**WRITTEN TASK A**. In the Hepburn romanization message, why does Mark Crispin favor more normative language? Answer in one to three sentences.
**WRITTEN TASK B**. In the Hepburn romanization message, what year is given for Hepburn's dictionary?
**WRITTEN TASK C**. Reproduce the Hepburn romanization message from "I wouldn't object" to "be unnecessary.".

**SOURCE EXTRACT**.
================

Flavors of Hepburn

Mon Sep 28 02:09:54 CEST 2009

Mark Crispin <mrc plus ietf at Panda dot COM> wrote:

> I contend that "any romanization of Japanese that fits the Hepburn 
> model better than it fits other models" is a good definition, is 
> reasonably concise, and ought to be used in the registration.

I wouldn't object to having something like that in the registration 
form.  I think putting it in the Description field would look silly, and 
be unnecessary.

> My experience suggests that the less normative the language, the more 
> that it will be misinterpreted regardless of whether the desired 
> interpretation is to be liberal or strict.
>
> More normative language is always a good thing.

I think "always" is overstating matters.  Sometimes a suggestion is just 
a suggestion.

> If I tag something as ja-Latn-Hepburn, I don't want to receive a bug 
> report that I misused the Hepburn tag for content that does not 
> precisely comply with Hepburn's 1887 dictionary.

If you do, you will have a lot of company.  People pretty much always 
use the term "Hepburn" to describe variant forms.

> If I tag something as ja-Latn, I don't want to receive a bug report 
> that I failed to tag it as Hepburn because it wrote "shi" instead of 
> "si" (but is not strictly Hepburn in other ways).

================

[Element and text position data]
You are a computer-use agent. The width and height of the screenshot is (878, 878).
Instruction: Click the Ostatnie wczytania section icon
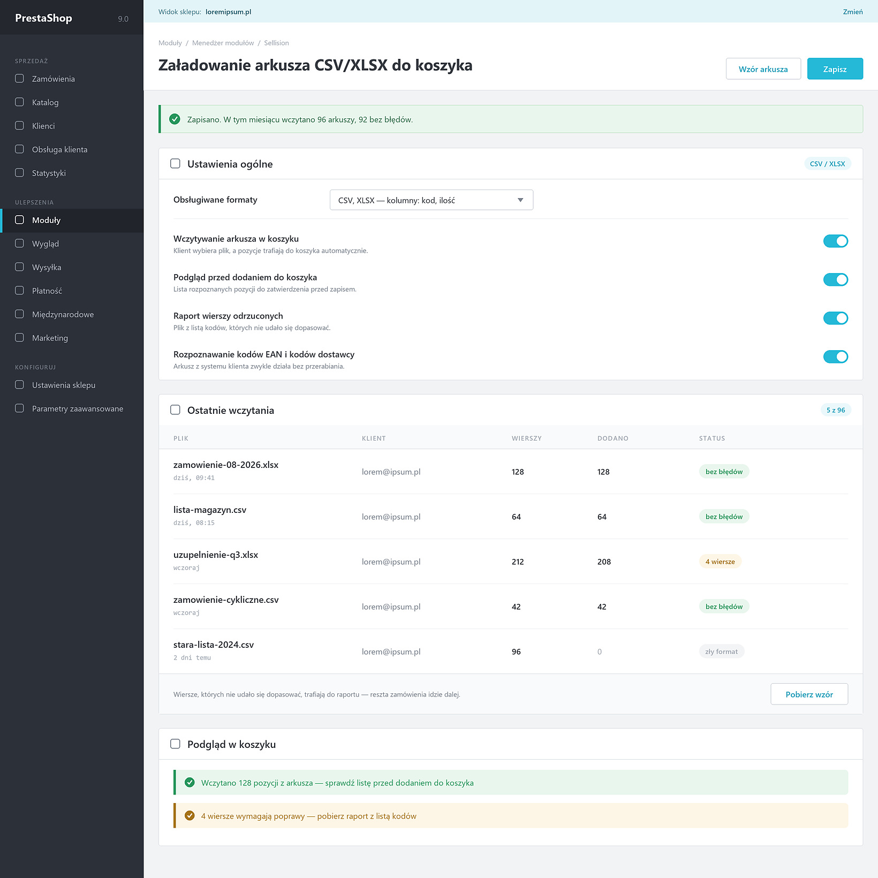pyautogui.click(x=175, y=410)
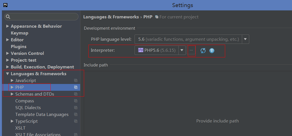Expand the Version Control section
This screenshot has height=136, width=292.
(x=7, y=53)
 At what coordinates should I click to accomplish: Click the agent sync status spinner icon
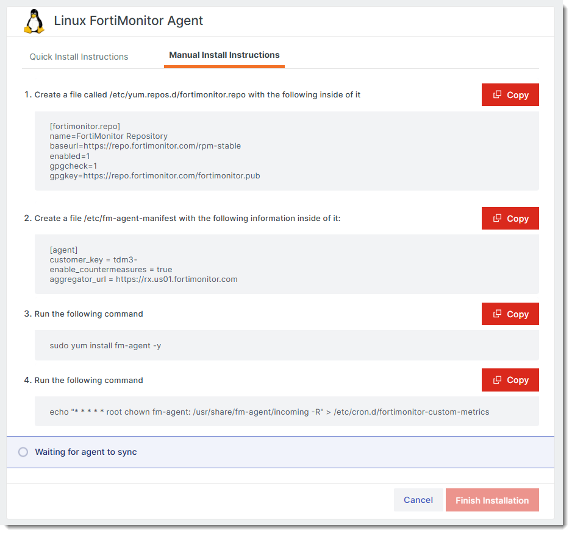(x=23, y=452)
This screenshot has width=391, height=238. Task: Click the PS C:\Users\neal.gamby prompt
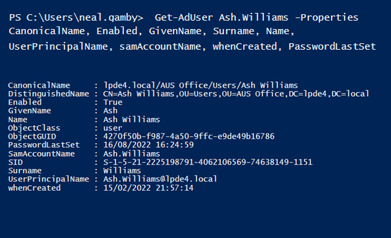coord(76,17)
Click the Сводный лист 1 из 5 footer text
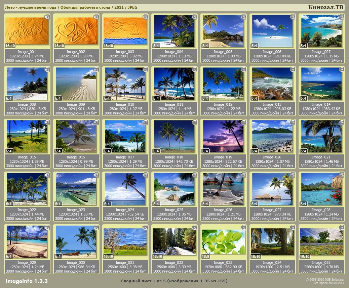This screenshot has height=288, width=349. click(x=174, y=281)
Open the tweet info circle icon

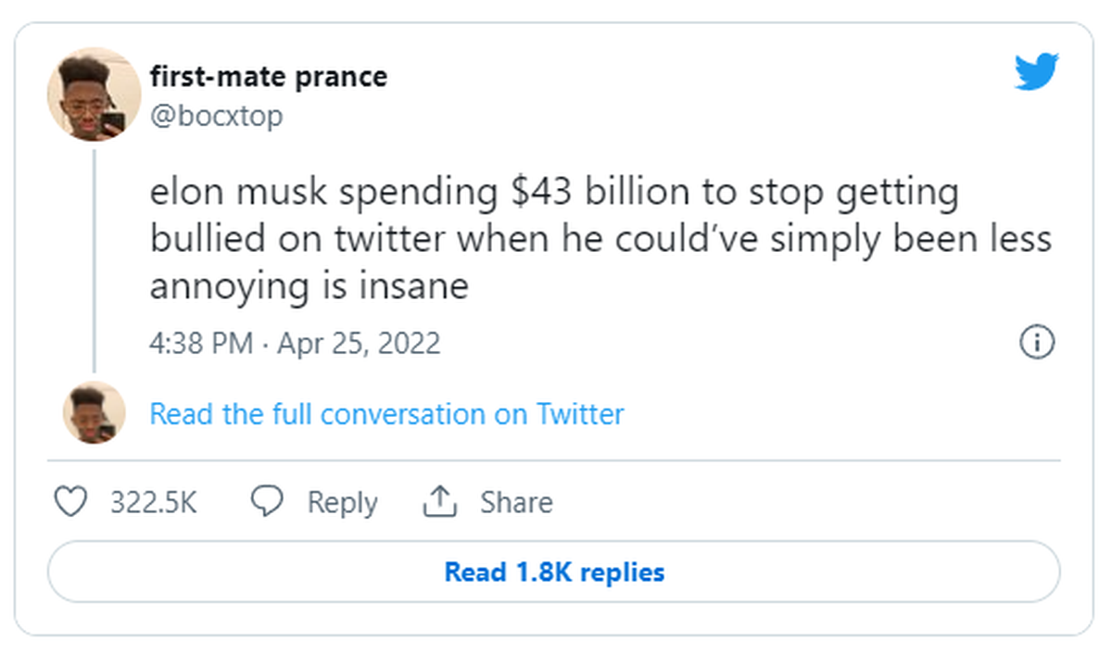pos(1037,343)
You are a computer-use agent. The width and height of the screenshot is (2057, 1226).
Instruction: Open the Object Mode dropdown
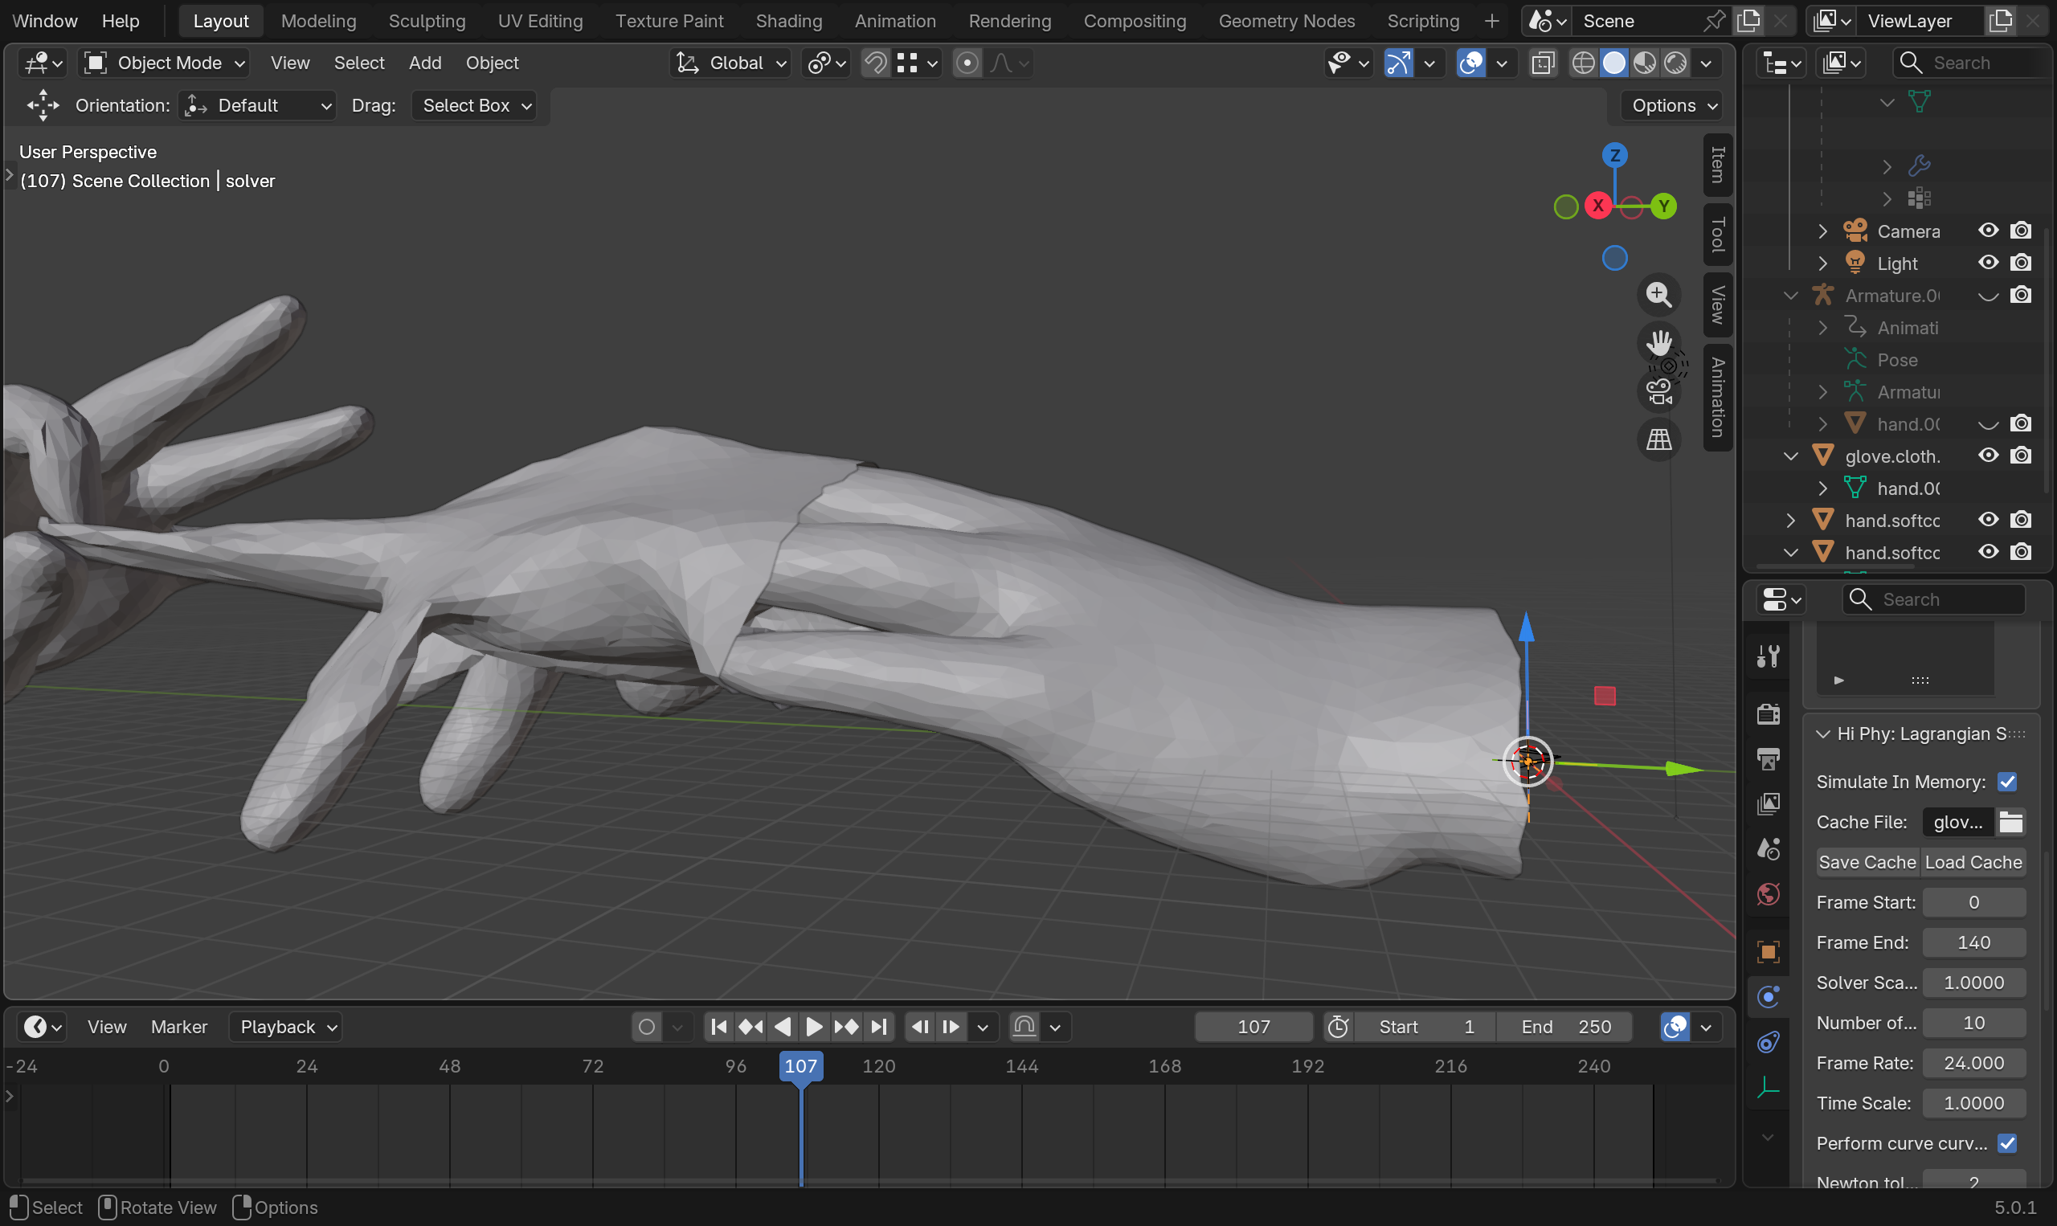164,63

================

**EXERCISE RESULT A**. His experience suggests that less normative language gets misinterpreted more often. This happens whether the desired interpretation is liberal or strict.

**EXERCISE RESULT B**. 1887

**EXERCISE RESULT C**.
I wouldn't object to having something like that in the registration 
form.  I think putting it in the Description field would look silly, and 
be unnecessary.